Allons à l’essentiel. Pour battre la droite demain, la bataille doit aussi se mener sur le terrain idéologique. Alors, il est temps d’engager le grand débat démocratique et citoyen à propos des médias et la nécessaire critique qu’il faut leur porter. C’est aux journalistes eux-mêmes,avec leurs associations, leurs syndicats, leurs codes éthiques, de nous aider dans ce chantier majeur. Ils savent mieux que quiconque les coulisses du métier. Il n’est pas de société démocratique sans liberté de la presse, c’est une évidence.

Aujourd’hui, en France, où en est-on ? Le sociologue Jacques Muglioni écrivait dans l’un de ses ouvrages : « Il aura fallu deux cents ans pour imposer la liberté de la presse.
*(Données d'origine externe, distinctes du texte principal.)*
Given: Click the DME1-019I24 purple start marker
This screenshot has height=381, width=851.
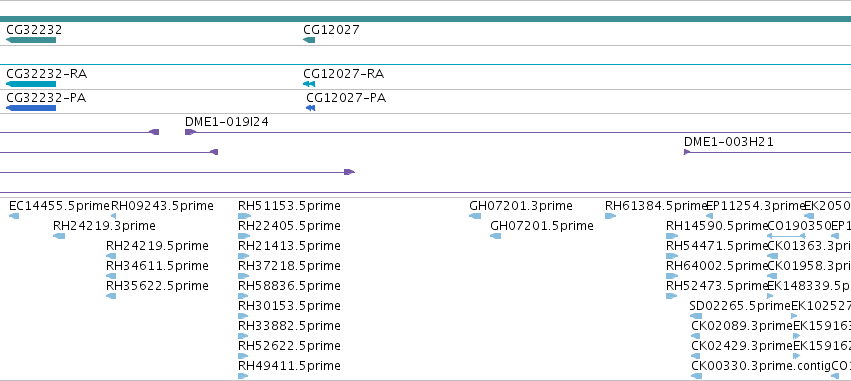Looking at the screenshot, I should (x=190, y=132).
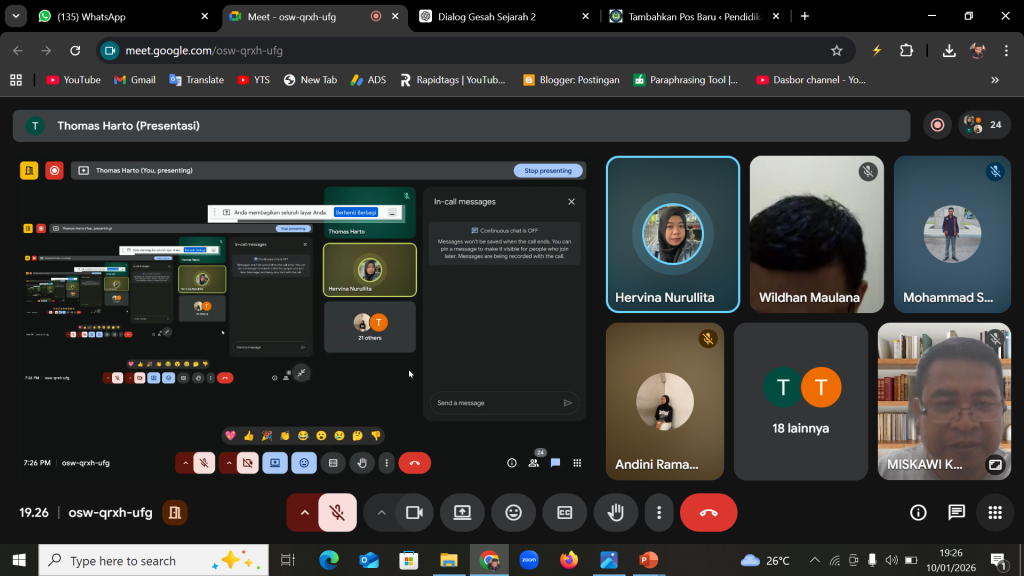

Il faut maintenant se battre contre la presse pour être libre ». Ce jugement sévère devrait interpeller toute cette profession. Edwy Plenel dans son livre Un temps de chien, réflexion sur son métier rédigée en 1994, débute sa conclusion en ces termes : « Nous ne pouvons guère jouer les fiers. La figure de l’arriviste et du vénal, du corrompu et du cynique, c’est la nôtre : celle du journalisme. » Quand il écrit ces mots si durs il y a déjà plus d’une quinzaine d’années, Edwy Plenel est Directeur de la rédaction du Monde. Aussi, je m’étonne de lire dans le même quotidien il y a quelques jours, sous la plume de Béatrice Gurrey que j’ai connue par le passé plus inspirée, un long article étrillant Jean-Luc et expliquant que les journalistes exercent désormais un métier très difficile puisqu’ils seraient la cible constante des hommes politiques. Décevant esprit de corps, qui se caricature. L’analyse du métier de journaliste, face sombre ou lumineuse, ne peut se limiter à cette simple façon de crier "Bas les pattes", à cette courte auto-défense de circonstance. Désolé, pas convaincant.

« L’affaire Mélenchon », s’il en existe une, doit servir à bien plus. Elle doit aider à travailler pour l’intérêt général. Puisque les mots de colère de mon ami Jean-Luc résonnent manifestement si forts dans l’espace médiatique, il est indispensable que conjointement toute une profession, sans laquelle aucune réelle République ne peut exister, raisonne à son tour.